While our reason for including the first type of sounds may seem self-explanatory, one may be inclined to ask why we chose to focus on Zhaozhou Road street vendors’ favorite music. In truth, we didn’t really know what would come of asking—our inclusion of the question was arbitrary. But what came out of those exchanges was actually quite insightful—knowing what music these people liked to listen to (whether on the job or at home) humanized the area in a great way. What emerged was an audio tour of the neighborhood which featured in part a sort of “bonus soundtrack” of every vendor’s favorite song played alongside an unassuming visual tour of the road shown below:

So while surrounding passerby would walk past a woman selling 3.5 kuai Shandong-style pancakes near the middle of Zhaozhou Road with nothing but discordant motorcycle engines to play them through, we now hear Celine Dion belting out My Heart Will Go On from Titanic to a chorus of steaming zhongzi and sizzling jianjiao.  And who would have thought that the gruff behemoth of a Shanghainese dumpling chef would secretly jam to Little Apple (小苹果)in his downtime?

If we had just provided a photo collage of our mid-morning trip to Zhaozhou Road, the streets may have seemed to be a little sleepy in comparison to some other popular street food destinations in Shanghai.  We arrived a little after the heavy morning rush as to catch vendors when they were available to talk, and as such missed out on the 8:00 AM whirlwind of activity in the stalls and around the nearby wet market.  As we learned from a particularly friendly vendor from Jiangsu province, the main reason that Zhaozhou Road became a hub for street food vendors in the area is that it was convenient for them to buy ingredients there and then immediately set up shop to feed the market’s other patrons.  That being said, it seemed that for the most part the vendors themselves did not interact with each other as much as they did with the market itself.  Most of the vendors we asked did not carry on relationships with the people working at the other end of the street.  The one exception to this rule seemed to be between our Jiangsu friend and the vendor set up directly beside her who sold zhongzi.
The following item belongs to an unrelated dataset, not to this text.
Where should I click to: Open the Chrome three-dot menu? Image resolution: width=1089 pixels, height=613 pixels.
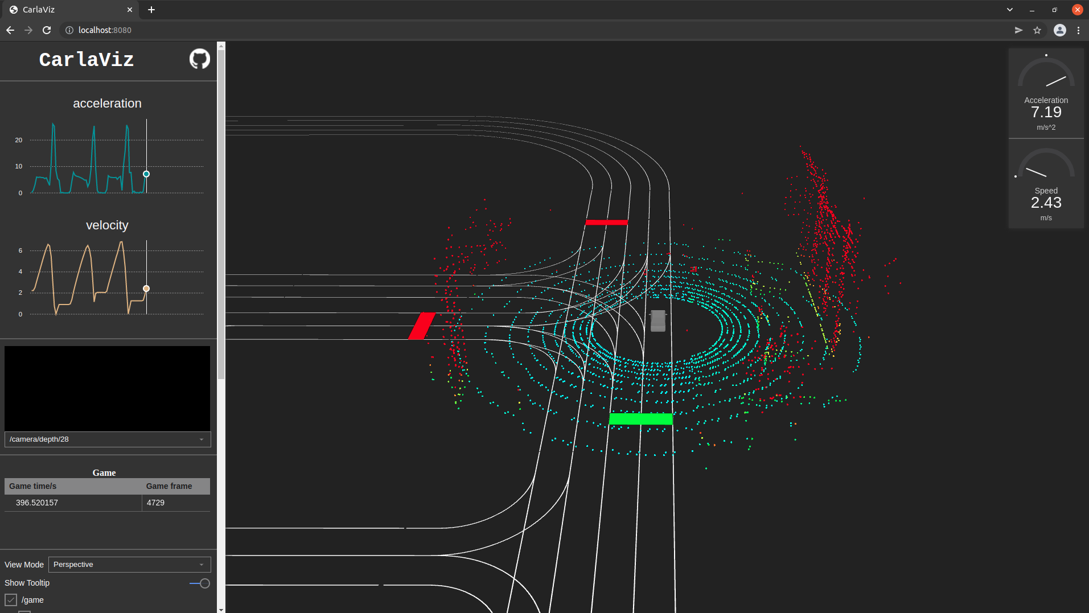(x=1079, y=30)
You may be wondering, after all of this information, about how the food was?  Fear not, blog-goer!  I have the answers you seek.  While going about conducting our five interviews, Xiran, Tyler, and I sampled a wide variety of Chinese street cuisine.  Vendors on Zhaozhou sold jianjiao, Shandong-style pancakes, zhongzi, Xinjiang-style bread (of both the sweet and salty variety), and fried scallion pancakes (in addition to raw pork and vegetables, of which we did not partake).  Although our hunger may have biased our votes, our crew was pretty happy with how everything tasted… except for the zhongzi.  This is personal prejudice, I recognize, but given the option of eating my own sneaker instead of consuming another zhongzi I would seriously consider how much I really need a pair of Nikes.  I digress.  There was something comforting about eating the Chinese equivalent of a quick breakfast—that I cannot deny.  Those days stand out in my memory for many reasons, but if I were to describe theaura of Zhaozhou Road I think it feels surprisingly ordinary.  This is not a street of salesmen aggressively peddling their fake Beats, nor is it a peaceful rock garden.  The shiny financial district is just across the river, but it might as well be half a world away—the people here are working for a living, and that’s how it feels.  There isn’t much time to reminisce about your favorite song when you have mouths to feed back home, wherever home is for you.  That is Zhaozhou Road for me—a loosely-knit community trying to get by, but not doing so in an abrasive or forceful way.